◆ **DOCUMENT EXCERPT**
•••

The second anniversary of Japan's monstrous earthquake has me thinking about Elisabeth Kubler-Ross. The five stages of grief outlined in her 1969 book, On Death and Dying, aptly capture where the collective Japanese psyche has journeyed, and where it hasn't, in the 24 months since a nine-magnitude quake and giant tsunami forever changed the relationship between nature and the nuclear reactors in the nation's midst.
I first learned about Kubler-Ross from my mother, a bereavement counsellor and Catholic chaplain in New York. She met Kubler-Ross occasionally to compare notes in the 1990s, and says the psychiatrist ''brought death out of the closet'' to vastly improve the lot of dying patients.
It has occurred to me over the past two years that just as the terminally ill experience five stages of grief, so, too, has Japan gone through denial, anger, bargaining, despair and ultimate acceptance of the ways their tragedy played out.
Denial arrived in the days immediately after March 11, 2011, when waves as high as 41 metres erased entire towns and overwhelmed a nuclear facility 220 kilometres from Tokyo. As radiation leaked at the Fukushima power plants, authorities assured the nation's 126 million people that all was well. Tokyo Electric Power Co, whose negligence led to the worst nuclear mess since Chernobyl, hid the severity of the crisis.

•••

◆ **ENTRIES SHOWN**

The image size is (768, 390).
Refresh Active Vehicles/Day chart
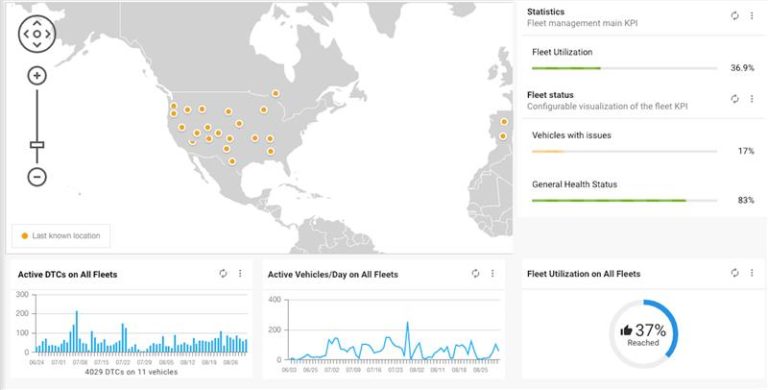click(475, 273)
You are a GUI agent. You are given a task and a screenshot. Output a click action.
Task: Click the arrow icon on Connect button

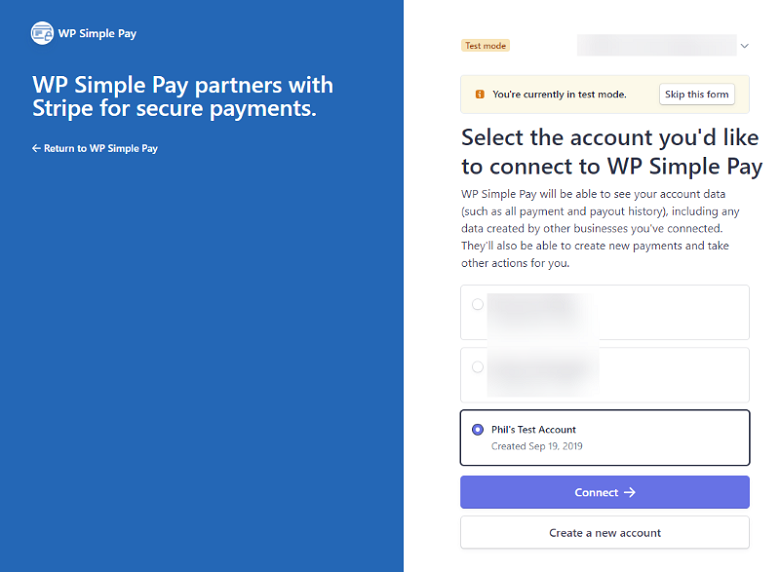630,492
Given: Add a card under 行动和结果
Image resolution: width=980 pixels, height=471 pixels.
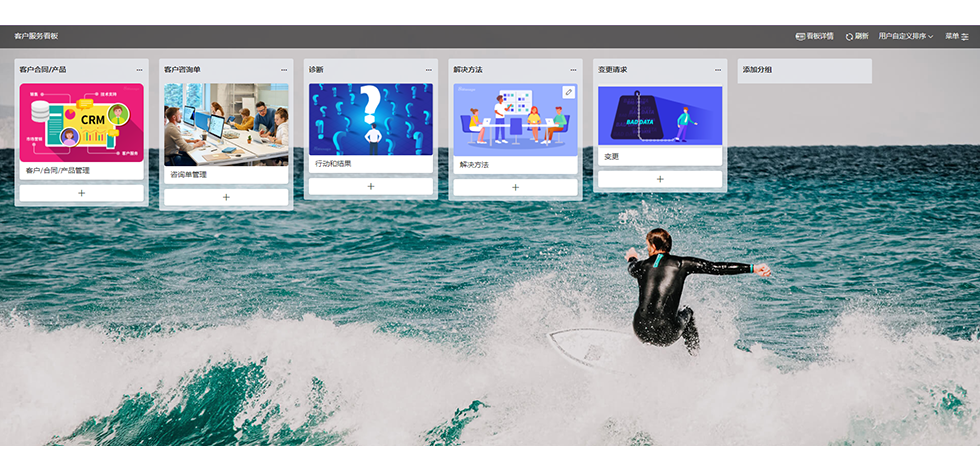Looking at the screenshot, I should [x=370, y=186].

•••

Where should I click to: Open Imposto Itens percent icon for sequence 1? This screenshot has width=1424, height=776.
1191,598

•••

◆ **TASK LIST**
(a) Print the part of the Japan earthquake column from "It has occurred" up to and including "tragedy played out.", word for word.
(b) Translate this sentence from the Japan earthquake column into Spanish: "I first learned about Kubler-Ross from my mother, a bereavement counsellor and Catholic chaplain in New York."
The items have no connection to the Japan earthquake column.

◆ **ANSWERS IN ORDER**
(a)
It has occurred to me over the past two years that just as the terminally ill experience five stages of grief, so, too, has Japan gone through denial, anger, bargaining, despair and ultimate acceptance of the ways their tragedy played out.

(b) Supe de Kubler-Ross por primera vez por mi madre, consejera de duelo y capellana católica en Nueva York.